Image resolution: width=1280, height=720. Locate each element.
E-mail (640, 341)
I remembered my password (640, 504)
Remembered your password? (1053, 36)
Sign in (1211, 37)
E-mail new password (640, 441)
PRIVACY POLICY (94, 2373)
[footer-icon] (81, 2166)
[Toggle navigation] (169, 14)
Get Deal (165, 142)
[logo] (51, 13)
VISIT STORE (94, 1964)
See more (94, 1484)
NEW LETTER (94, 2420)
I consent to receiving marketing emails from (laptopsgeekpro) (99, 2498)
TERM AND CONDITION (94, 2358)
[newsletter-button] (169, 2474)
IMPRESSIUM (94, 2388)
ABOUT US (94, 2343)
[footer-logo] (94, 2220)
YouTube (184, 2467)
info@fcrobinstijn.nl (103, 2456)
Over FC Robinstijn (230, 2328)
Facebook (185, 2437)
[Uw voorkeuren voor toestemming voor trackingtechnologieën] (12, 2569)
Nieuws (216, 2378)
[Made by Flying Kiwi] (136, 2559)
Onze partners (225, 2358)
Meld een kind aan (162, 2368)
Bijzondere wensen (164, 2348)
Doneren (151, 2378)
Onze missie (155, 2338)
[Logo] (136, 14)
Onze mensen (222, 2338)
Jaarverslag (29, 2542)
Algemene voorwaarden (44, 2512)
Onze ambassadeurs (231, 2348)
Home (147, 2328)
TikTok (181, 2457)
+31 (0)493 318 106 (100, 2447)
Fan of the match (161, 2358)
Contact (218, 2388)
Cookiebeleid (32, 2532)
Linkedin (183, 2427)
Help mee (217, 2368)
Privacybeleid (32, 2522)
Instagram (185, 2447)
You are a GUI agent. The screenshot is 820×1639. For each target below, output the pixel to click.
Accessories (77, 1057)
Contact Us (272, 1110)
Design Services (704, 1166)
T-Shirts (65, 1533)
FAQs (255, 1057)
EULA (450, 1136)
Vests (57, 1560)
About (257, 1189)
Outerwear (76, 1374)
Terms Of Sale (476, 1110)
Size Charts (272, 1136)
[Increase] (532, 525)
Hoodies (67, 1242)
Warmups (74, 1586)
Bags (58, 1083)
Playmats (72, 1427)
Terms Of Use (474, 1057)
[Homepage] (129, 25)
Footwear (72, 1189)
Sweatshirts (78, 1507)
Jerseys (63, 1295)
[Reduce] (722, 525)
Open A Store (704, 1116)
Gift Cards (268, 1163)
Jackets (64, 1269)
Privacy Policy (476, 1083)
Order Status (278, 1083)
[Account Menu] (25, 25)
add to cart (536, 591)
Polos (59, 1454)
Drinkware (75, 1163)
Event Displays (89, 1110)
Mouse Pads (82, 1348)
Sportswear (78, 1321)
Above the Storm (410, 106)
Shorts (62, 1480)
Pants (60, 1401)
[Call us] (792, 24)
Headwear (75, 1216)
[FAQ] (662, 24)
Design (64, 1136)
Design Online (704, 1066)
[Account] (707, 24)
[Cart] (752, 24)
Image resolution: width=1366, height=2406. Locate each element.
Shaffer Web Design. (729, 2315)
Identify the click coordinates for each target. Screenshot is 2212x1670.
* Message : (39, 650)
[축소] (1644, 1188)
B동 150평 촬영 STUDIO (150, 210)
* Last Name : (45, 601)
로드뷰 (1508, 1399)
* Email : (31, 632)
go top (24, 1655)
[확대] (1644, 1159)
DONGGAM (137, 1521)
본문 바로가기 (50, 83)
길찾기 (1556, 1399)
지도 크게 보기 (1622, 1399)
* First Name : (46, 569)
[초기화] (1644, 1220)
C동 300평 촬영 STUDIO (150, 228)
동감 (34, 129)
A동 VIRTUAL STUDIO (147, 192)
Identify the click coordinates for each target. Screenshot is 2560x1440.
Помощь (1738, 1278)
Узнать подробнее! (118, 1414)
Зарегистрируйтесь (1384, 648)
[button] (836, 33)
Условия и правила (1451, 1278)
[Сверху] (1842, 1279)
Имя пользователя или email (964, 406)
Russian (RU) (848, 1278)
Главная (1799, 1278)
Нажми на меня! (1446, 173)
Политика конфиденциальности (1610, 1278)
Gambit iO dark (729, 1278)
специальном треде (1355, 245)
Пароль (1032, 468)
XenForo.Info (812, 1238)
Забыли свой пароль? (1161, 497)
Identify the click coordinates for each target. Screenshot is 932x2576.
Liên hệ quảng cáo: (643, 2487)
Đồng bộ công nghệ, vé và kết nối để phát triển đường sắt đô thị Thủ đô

-------

Copy every line of the listing where the word "each" appears.

Image resolution: width=1280, height=720. Locate each element.
You are a GUI agent. The screenshot is 820×1639. For each target below, output the pixel to click.
Image resolution: width=1366, height=2406. Locate each element.
Identify the click coordinates for each target. Screenshot is 2212x1670.
Identify the click coordinates for each target. Screenshot is 2560x1440.
Identify the click coordinates for each target. Screenshot is 932x2576.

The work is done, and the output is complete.